Once upon a time, long before Malcolm was Prime Minister, he could do or say anything he liked and nobody gave a damn. There was a time when, unlike now, he wasn’t dazzled by the spotlight of scrutiny.

But now he is Prime Minister and all his little pearls of wisdom from yesteryear are coming back to haunt him.

And so they should. With an election around the corner the electorate needs to know what their current prime minister stands for.

Once considered a moderate who many thought would tug his party back from the extreme right, Malcolm’s ascension was greeted with optimism and hope from an electorate relieved that the mayhem of the Abbott reign was over.

They were soon disappointed as it became patently clear that all the progressive values they thought Malcolm stood for – that he once said he stood for – have taken the back seat to the ultra-conservative madness and ultra-conservative values that were the trademarks of the Abbott years.
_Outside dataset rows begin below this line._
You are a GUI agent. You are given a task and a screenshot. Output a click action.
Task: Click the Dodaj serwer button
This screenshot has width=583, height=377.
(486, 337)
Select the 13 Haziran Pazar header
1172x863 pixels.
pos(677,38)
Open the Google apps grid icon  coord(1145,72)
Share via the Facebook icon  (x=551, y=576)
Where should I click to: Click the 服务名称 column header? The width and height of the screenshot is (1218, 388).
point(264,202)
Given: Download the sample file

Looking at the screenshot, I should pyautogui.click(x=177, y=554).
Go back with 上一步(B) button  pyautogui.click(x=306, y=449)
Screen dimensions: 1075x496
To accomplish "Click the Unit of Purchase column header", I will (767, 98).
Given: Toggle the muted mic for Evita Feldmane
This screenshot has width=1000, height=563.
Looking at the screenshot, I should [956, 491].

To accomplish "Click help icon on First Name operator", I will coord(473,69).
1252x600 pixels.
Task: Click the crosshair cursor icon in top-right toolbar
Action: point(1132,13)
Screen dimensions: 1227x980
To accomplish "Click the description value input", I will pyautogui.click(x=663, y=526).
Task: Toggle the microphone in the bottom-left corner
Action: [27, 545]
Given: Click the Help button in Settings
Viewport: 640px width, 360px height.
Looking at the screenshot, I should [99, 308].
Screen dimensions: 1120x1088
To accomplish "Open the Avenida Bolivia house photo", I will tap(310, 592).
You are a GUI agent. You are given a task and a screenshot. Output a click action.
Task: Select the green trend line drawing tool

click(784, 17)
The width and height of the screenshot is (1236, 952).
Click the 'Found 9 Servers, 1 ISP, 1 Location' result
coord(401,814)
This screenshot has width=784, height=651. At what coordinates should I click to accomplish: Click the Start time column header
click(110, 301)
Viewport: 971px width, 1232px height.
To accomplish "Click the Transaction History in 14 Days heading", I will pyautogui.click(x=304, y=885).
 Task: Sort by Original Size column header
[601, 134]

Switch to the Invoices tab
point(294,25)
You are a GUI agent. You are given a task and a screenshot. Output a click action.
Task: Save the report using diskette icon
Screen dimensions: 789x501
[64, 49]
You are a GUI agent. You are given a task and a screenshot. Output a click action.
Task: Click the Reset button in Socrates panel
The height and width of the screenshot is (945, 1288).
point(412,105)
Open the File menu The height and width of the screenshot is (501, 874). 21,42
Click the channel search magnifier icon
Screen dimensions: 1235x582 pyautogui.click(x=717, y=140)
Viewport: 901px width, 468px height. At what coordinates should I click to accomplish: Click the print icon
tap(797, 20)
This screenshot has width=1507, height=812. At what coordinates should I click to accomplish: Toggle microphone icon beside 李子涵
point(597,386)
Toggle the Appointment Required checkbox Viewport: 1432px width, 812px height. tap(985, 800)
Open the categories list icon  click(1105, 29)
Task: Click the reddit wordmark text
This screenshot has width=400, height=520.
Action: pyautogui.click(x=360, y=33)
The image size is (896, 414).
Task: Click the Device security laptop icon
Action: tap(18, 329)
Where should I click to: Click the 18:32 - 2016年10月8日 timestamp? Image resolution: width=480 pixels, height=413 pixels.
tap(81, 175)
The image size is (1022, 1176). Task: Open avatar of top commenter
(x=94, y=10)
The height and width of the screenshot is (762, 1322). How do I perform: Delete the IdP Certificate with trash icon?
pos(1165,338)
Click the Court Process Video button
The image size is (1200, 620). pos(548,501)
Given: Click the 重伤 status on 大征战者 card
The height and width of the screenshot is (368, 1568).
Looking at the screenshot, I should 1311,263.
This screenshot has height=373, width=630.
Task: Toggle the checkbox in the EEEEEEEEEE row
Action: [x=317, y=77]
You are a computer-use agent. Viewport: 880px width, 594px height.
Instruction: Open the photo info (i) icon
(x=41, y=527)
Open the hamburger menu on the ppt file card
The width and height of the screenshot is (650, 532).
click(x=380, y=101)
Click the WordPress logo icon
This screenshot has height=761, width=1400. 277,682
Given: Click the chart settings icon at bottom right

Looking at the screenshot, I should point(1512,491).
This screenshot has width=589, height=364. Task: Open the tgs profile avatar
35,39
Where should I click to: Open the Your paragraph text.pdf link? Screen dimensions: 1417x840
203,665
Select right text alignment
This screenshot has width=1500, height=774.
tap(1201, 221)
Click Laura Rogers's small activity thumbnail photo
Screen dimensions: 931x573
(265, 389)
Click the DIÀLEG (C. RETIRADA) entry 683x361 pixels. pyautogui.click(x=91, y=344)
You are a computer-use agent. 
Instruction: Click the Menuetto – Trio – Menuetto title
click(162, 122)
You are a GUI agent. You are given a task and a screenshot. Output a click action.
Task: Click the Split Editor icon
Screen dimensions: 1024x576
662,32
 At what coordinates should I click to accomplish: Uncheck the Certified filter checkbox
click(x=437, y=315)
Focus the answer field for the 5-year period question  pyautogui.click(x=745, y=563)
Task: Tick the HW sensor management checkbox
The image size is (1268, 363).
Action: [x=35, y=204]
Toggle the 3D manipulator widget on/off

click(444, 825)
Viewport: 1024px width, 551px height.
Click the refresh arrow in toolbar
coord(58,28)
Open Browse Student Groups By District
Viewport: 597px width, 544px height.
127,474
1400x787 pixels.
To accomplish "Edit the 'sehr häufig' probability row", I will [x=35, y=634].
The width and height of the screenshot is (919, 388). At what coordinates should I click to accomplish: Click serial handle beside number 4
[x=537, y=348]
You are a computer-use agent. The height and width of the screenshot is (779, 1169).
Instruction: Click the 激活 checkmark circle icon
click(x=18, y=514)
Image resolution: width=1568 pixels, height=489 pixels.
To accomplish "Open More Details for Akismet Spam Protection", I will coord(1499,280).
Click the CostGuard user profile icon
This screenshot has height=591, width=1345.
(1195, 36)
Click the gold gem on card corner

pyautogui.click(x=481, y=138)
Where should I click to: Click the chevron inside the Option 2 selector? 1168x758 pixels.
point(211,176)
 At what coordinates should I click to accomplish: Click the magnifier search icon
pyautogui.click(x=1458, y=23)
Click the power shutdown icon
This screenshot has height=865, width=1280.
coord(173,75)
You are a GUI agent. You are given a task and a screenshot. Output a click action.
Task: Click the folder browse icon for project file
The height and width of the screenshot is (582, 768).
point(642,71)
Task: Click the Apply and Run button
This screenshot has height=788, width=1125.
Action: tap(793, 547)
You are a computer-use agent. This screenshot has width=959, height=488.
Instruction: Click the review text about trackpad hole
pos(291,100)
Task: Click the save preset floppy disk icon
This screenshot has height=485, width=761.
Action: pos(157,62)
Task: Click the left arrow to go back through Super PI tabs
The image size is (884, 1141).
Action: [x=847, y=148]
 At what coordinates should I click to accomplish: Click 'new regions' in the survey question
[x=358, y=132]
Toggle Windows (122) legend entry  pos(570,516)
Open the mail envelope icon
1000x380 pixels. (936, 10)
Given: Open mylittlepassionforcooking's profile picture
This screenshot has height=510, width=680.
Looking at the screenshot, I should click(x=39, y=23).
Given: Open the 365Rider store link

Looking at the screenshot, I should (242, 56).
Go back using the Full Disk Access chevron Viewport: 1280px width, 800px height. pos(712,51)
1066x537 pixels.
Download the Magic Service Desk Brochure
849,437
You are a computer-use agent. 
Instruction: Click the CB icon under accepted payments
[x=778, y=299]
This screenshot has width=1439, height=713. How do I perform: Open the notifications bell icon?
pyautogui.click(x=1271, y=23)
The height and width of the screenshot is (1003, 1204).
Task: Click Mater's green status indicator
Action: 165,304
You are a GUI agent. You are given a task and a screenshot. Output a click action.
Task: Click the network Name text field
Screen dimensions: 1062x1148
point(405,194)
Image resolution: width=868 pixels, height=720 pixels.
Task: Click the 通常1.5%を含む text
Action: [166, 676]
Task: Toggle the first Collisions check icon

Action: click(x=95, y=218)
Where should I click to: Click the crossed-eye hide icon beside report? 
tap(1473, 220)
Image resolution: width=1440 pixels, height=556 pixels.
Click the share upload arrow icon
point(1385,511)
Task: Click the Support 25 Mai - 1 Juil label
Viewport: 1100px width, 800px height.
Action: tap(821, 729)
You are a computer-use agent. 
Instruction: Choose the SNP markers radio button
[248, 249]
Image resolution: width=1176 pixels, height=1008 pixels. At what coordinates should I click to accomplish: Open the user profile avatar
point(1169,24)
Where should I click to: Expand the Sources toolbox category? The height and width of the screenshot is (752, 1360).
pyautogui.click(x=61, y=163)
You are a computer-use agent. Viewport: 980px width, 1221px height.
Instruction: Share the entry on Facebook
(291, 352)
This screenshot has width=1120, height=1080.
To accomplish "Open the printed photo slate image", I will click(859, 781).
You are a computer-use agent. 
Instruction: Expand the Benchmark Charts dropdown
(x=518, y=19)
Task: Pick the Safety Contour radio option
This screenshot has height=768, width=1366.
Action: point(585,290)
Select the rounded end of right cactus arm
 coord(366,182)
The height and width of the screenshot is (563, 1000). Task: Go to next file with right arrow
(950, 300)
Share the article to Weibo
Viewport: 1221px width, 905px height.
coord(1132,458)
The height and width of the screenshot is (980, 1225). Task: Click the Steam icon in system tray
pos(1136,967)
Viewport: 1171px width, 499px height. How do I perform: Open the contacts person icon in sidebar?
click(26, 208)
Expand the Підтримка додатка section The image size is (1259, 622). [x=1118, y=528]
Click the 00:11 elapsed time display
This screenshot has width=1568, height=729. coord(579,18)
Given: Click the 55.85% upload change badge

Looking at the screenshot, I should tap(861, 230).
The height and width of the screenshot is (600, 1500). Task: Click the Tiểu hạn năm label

In a nutshell, Malcolm’s also in it for the top end of town.

But don’t be surprised. Malcolm always has been. We cast our spotlight to the days when nobody cared what he did or said, when as Environment Minister in the Howard government he approved a $10,000,000 grant to investigate untried Russian technology for ‘rainmaking’ to the Australian Rain Corporation. The Australian Rain Corporation was co-founded by Mr Matt Hanbury. Hanbury, incidentally, is the nephew of the News Corporation chief, Rupert Murdoch, and contributed to Mr Turnbull’s electorate fund-raising machine. (What an amazing set coincidences).

It was also revealed that Turnbull approved the grant even though the grant amount was five times bigger than his departmental experts recommended.

So even then he was in it for the big end of town. We were warned.